地域や職場で読み聞かせの会や子ども文庫、親子読書会などを続けている父母や教師、学校司書、図書館員の方々によって運営されている同会の機関誌に拙文を載せて頂いたこと、ひとりの作家として大変嬉しく思っております。

 

一昨年、『平和のバトン〜広島の高校生たちが描いた86日の記憶』が刊行され、私はこれまでに 3冊の就学児童向け書籍を世の問うたこととなります。子どもたちに向けた作品には、一般書籍を上梓するのとはまた異なった充実感があります。
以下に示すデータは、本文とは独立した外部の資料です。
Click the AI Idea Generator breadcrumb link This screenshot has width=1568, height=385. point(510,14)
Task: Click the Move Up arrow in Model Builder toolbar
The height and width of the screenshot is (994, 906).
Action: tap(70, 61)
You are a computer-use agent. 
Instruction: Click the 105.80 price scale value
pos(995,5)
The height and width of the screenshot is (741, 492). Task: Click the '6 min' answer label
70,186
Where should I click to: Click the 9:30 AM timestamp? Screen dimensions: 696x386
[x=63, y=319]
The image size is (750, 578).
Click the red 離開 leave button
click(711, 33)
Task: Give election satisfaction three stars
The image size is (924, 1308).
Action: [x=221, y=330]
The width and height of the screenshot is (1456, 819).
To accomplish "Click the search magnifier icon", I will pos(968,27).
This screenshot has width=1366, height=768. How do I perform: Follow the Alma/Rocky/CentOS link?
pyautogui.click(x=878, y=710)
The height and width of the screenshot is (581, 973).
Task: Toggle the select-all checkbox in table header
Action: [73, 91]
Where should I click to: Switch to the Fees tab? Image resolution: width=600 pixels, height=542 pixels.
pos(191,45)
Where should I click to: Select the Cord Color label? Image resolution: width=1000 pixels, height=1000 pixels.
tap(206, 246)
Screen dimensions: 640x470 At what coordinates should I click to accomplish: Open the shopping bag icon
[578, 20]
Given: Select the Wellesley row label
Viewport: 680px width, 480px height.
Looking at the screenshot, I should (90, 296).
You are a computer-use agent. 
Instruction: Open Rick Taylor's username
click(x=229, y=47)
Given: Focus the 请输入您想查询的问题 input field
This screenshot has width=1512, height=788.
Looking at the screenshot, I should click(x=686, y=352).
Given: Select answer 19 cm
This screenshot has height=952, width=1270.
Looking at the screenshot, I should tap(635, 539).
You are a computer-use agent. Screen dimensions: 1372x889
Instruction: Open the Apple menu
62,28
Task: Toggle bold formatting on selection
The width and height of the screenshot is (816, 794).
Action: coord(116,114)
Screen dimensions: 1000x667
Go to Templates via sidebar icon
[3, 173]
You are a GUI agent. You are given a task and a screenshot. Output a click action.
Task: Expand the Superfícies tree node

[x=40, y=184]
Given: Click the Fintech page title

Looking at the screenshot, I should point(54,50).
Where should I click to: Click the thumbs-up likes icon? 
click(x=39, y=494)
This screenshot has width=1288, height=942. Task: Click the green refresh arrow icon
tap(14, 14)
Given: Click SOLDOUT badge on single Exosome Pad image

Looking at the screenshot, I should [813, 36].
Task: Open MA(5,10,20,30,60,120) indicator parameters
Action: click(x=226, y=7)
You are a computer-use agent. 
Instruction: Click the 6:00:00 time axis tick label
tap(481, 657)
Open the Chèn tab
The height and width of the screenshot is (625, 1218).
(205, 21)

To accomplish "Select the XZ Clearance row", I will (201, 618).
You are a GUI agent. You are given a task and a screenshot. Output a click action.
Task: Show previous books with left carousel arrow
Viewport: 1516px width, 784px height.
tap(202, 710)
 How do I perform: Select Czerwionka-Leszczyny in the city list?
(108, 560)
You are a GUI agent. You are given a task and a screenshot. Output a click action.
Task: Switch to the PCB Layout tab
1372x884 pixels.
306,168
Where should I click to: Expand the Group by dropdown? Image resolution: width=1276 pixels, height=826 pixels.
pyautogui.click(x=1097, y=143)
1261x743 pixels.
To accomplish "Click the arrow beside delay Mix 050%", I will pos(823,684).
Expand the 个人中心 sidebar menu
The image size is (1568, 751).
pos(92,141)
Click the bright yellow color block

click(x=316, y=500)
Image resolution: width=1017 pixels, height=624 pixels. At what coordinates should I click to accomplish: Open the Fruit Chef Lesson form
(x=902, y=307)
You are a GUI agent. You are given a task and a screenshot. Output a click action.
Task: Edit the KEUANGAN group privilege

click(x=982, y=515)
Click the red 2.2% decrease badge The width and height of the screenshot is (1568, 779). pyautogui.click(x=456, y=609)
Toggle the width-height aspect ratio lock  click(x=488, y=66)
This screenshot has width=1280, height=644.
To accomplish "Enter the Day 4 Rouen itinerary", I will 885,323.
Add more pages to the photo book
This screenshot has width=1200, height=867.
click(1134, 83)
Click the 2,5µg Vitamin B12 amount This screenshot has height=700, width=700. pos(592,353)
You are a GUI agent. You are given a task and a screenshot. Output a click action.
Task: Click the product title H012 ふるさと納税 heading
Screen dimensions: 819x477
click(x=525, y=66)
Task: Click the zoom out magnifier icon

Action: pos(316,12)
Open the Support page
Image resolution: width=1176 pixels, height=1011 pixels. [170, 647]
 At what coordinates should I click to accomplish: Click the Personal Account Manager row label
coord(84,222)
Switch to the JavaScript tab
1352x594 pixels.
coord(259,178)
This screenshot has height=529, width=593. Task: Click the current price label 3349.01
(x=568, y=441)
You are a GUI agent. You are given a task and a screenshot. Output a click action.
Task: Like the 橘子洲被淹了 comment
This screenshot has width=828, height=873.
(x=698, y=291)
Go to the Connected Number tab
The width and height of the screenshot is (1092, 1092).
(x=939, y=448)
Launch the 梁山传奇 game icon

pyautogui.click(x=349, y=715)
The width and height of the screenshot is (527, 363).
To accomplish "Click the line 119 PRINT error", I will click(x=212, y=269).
ある書店員さんが、児童書の棚の前で本を拡げ、貪るように読み耽る子供たちを見ることは、この上ない幸せだと話して下さいました。そうした純粋無垢な子供たちが、やがて学ランやセーラー服を着て学習参考書を買い求めるようになり、大学へ進むと専門書や哲学書を手に取るようになる。結婚そして出産。あの椅子に座って絵本をめくっていたあの子が、この子が育児書を必要とする歳になり、そしてかつて親しんだあの本を、子どもたちへ

 

本は、人生の手引書です。児童書は、その入口。私の書いた本、私にとっての"子どもたち"が子供たちに読まれ、いつの日にか彼らの子どもたちへと手渡されて行く。感動のサイクルを紡ぐためには、時空を超えた普遍的かつ独創的なテーマがなければなりません。

これまで出版社から幾度も、旬の話題について書いて欲しいといった依頼を受けました。しかしながら私自身、気乗りがしなかったこともあり、結果的に実現することはありませんでした。この歳になって漸く、その理由がわかったような気がしています。